*** STORED DATA

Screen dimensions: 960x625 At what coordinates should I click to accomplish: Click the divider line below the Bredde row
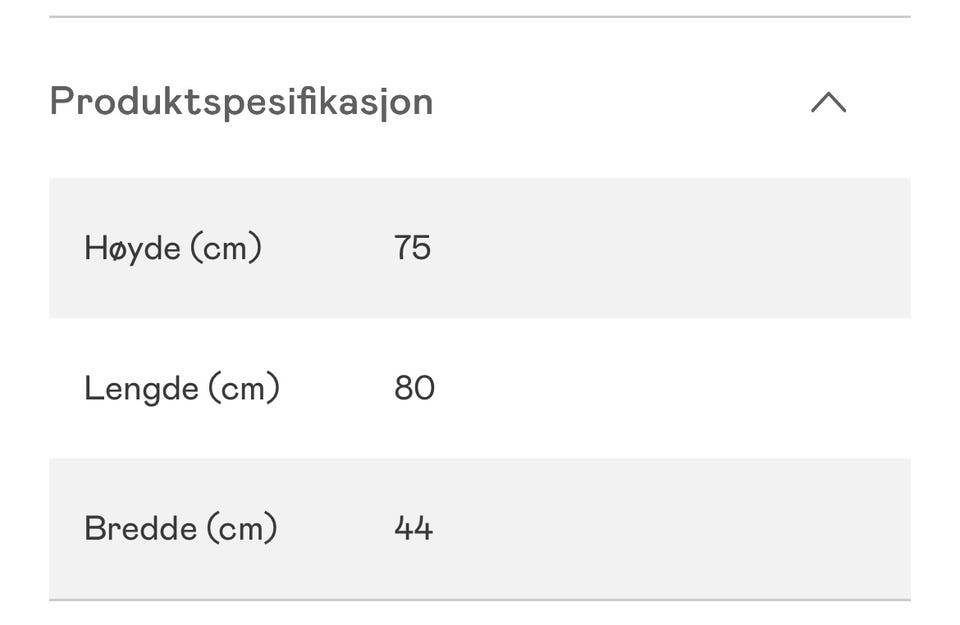[x=480, y=600]
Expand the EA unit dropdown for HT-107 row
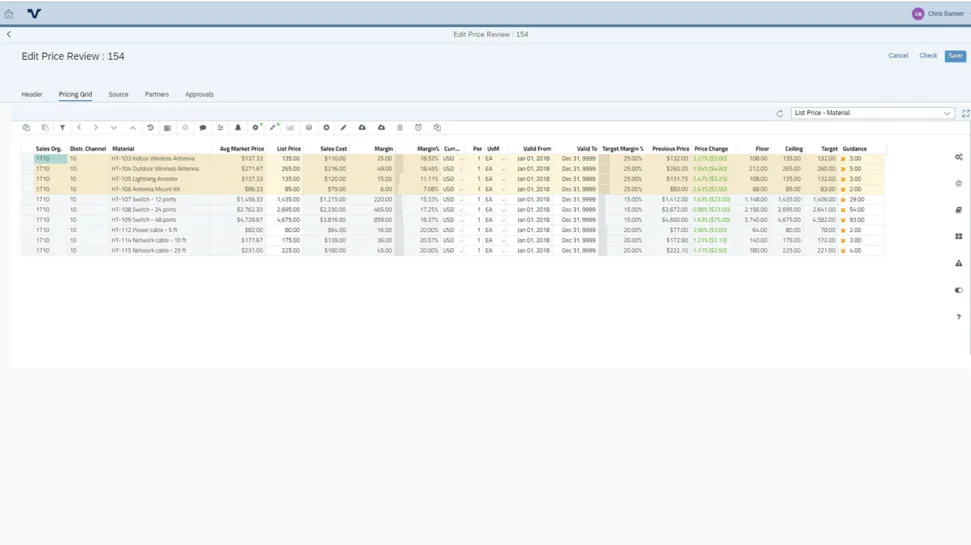This screenshot has width=971, height=545. click(x=503, y=200)
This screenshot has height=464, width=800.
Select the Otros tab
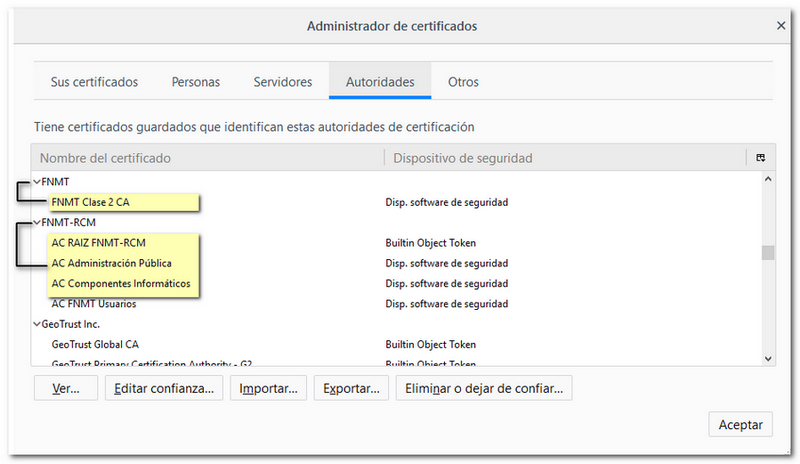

******

**TASK DIRECTIONS**.
Print the whole listing exactly. No pictures belong in the copy.

**ANSWER BOX**.
Screen dimensions: 960x625 At what coordinates should I click to accomplish: Click the divider line below the Bredde row
[x=480, y=600]
Expand the EA unit dropdown for HT-107 row
This screenshot has width=971, height=545. click(x=503, y=200)
This screenshot has height=464, width=800.
Select the Otros tab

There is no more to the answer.